As another case study, suppose we wish to store a sequence of one million, 64-bit integers. In theory, we might hope to use only 64 million bits. However, we estimate that a Python list will use four to five times as much memory. Each element of the list will result in a 64-bit memory address being stored in the primary array, and an int instance being stored elsewhere in memory. Python allows you to query the actual number of bytes being used for the primary storage of any object. This is done using the getsizeof function of the sys module. On our system, the size of a typical int object requires 14 bytes of memory (well beyond the 4 bytes needed for representing the actual 64-bit number). In all, the list will be using 18 bytes per entry, rather than the 4 bytes that a compact list of integers would require.
Another important advantage to a compact structure for high-performance com- puting is that the primary data are stored consecutively in memory. Note well that this is not the case for a referential structure. That is, even though a list maintains careful ordering of the sequence of memory addresses, where those elements reside in memory is not determined by the list. Because of the workings of the cache and memory hierarchies of computers, it is often advantageous to have data stored in memory near other data that might be used in the same computations.
Despite the apparent inefficiencies of referential structures, we will generally be content with the convenience of Python’s lists and tuples in this book. The only place in which we consider alternatives will be in Chapter 15, which focuses on the impact of memory usage on data structures and algorithms. Python provides several means for creating compact arrays of various types.
Primary support for compact arrays is in a module named array. That module defines a class, also named array, providing compact storage for arrays of primitive data types. A portrayal of such an array of integers is shown in Figure 5.10.
Fig. 8.11 Integers stored compactly as elements of a Python array.#
The public interface for the array class conforms mostly to that of a Python list. However, the constructor for the array class requires a type code as a first parameter, which is a character that designates the type of data that will be stored in the array. As a tangible example, the type code, 'i' , designates an array of (signed) integers, typically represented using at least 16-bits each.
from array import array
primes = array('i' , [2, 3, 5, 7, 11, 13, 17, 19])

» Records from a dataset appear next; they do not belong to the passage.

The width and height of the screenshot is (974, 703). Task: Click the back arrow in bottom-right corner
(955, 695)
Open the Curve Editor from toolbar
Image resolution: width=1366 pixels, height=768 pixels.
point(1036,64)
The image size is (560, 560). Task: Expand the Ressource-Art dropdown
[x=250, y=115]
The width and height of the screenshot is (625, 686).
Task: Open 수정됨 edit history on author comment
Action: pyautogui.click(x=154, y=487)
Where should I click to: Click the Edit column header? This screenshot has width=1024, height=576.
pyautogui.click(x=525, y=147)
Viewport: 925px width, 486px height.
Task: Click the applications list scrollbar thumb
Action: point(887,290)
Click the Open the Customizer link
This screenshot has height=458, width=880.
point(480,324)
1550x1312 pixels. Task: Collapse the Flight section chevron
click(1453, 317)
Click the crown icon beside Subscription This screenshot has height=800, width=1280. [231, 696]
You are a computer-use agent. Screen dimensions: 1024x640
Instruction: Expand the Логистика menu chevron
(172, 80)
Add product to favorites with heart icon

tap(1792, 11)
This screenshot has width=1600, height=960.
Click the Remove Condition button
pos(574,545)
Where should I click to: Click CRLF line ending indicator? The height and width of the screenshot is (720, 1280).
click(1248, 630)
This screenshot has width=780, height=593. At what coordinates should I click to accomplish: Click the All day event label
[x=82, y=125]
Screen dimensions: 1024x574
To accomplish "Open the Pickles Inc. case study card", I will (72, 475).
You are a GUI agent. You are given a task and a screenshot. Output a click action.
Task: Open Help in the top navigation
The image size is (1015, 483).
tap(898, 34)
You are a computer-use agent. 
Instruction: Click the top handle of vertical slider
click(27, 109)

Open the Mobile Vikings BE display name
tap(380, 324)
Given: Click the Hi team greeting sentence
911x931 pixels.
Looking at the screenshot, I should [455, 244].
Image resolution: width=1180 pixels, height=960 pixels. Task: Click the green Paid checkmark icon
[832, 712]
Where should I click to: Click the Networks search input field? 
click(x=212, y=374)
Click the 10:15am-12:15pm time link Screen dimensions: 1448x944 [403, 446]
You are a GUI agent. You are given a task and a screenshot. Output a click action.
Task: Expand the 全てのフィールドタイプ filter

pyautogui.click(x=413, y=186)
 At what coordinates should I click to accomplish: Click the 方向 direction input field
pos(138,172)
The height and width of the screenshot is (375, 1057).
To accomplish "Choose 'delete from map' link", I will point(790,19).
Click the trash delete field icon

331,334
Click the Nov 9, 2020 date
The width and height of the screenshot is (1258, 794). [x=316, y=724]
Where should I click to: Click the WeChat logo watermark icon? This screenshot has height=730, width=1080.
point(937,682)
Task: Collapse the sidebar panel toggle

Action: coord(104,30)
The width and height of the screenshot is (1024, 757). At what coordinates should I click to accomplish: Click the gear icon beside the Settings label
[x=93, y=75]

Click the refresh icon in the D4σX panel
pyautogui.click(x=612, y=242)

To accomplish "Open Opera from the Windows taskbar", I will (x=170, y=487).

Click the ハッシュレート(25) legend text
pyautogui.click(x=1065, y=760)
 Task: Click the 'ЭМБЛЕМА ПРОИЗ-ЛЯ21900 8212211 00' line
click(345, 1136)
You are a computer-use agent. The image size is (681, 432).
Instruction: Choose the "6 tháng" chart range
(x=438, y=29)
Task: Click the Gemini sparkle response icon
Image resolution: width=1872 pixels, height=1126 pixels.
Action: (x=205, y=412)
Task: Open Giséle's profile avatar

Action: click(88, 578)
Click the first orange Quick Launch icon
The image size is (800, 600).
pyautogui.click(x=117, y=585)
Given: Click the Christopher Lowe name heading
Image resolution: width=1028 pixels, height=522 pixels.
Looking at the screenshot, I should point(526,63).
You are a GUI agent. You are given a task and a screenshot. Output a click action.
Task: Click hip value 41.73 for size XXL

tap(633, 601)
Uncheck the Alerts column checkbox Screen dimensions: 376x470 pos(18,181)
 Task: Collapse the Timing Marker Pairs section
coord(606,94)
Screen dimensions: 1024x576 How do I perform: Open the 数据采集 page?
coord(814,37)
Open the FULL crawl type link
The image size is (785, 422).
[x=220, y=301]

The type code allows the interpreter to determine precisely how many bits are needed per element of the array. The type codes supported by the array module, as shown in Table 5.1, are formally based upon the native data types used by the C programming language (the language in which the the most widely used distri- bution of Python is implemented). The precise number of bits for the C data types is system-dependent, but typical ranges are shown in the table.
Type Code |
C Type |
Minimum Size in Bytes |
|---|---|---|
‘b’ |
signed char |
1 |
‘B’ |
unsigned char |
1 |
‘u’ |
Py_UNICODE |
2 |
‘h’ |
signed short |
2 |
‘H’ |
unsigned short |
2 |
‘i’ |
signed int |
2 |
‘I’ |
unsigned int |
2 |
‘l’ |
signed long |
4 |
‘L’ |
unsigned long |
4 |
‘f’ |
float |
4 |
‘d’ |
double |
8 |
The array module does not provide support for making compact arrays of user- defined data types. Compact arrays of such structures can be created with the lower- level support of a module named ctypes. (See Section 5.3.1 for more discussion of the ctypes module.)